QUOTED PASSAGE ->
Skip to Content

Richardson Swings Through Texas

September 13th, 2007 at 5:34 am

New Mexico Gov. Bill Richardson was in Austin last night at the new Mexican American Cultural Center, although the fundraiser was closed to the media.

Former Texas Sen. Gonzalo Barrientos (D-Austin) was on hand to greet Richardson and help him raise money. Richardson is currently in fifth place in Texas according to the Texas Democratic Party’s ePrimary — although everyone knows the poll is not scientific (North Carolina’s John Edwards won).

Richardson spoke to the press at Austin Bergstrom International Airport earlier in the day, where he burnished his credentials as the ‘all-troops-out-of-Iraq’ candidate for president with a jab at his opponents.

SOURCE DATA ->
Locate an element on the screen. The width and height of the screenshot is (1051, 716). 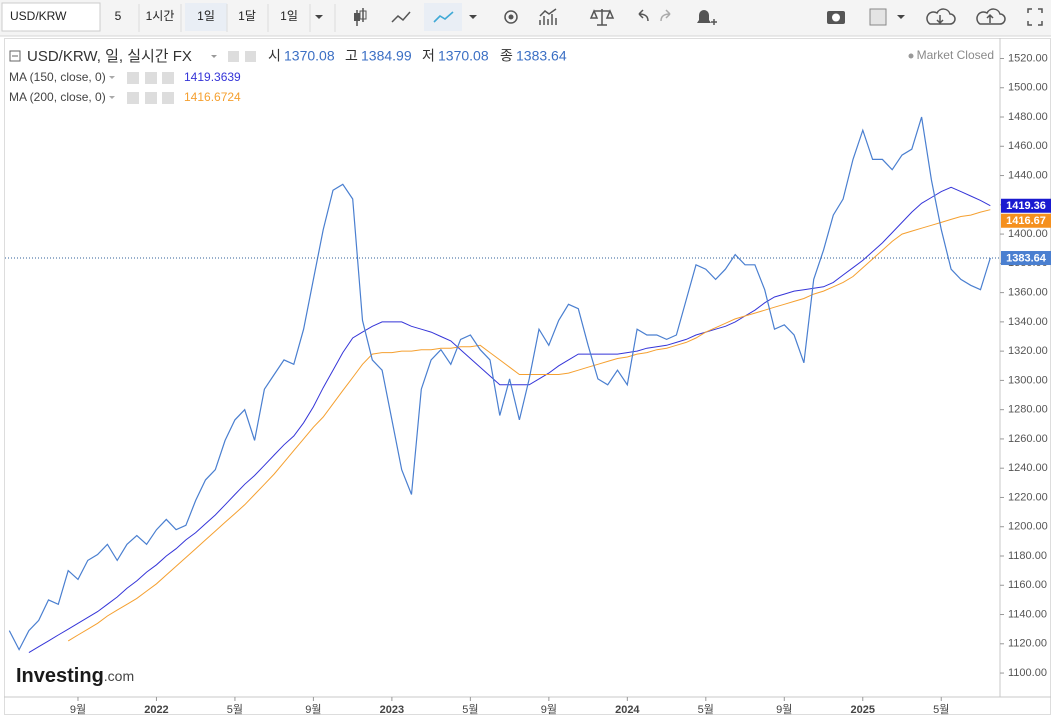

PROMPT ->
Continue the news item about Bill Richardson's campaign stop in Texas, starting after its last sentence.

FINAL ANSWER ->
Richardson pointedly criticized Illinois Sen. Barack Obama’s plan for withdrawal because it leaves some U.S. forces in place. A spokesperson for the campaign said that Obama’s statement earlier in the day suggested he would bring all troops out, but pointed out that Obama was talking about combat troops — saying Obama’s plan would leave some non-combat troops in place.

“One of the clear distinctions (Richardson) has made is that the other candidates leave troops behind,” she said.

Obama has made a lot of hay out of the fact that he has opposed the war from the start — as opposed to frontrunner Hillary Clinton (D-New York).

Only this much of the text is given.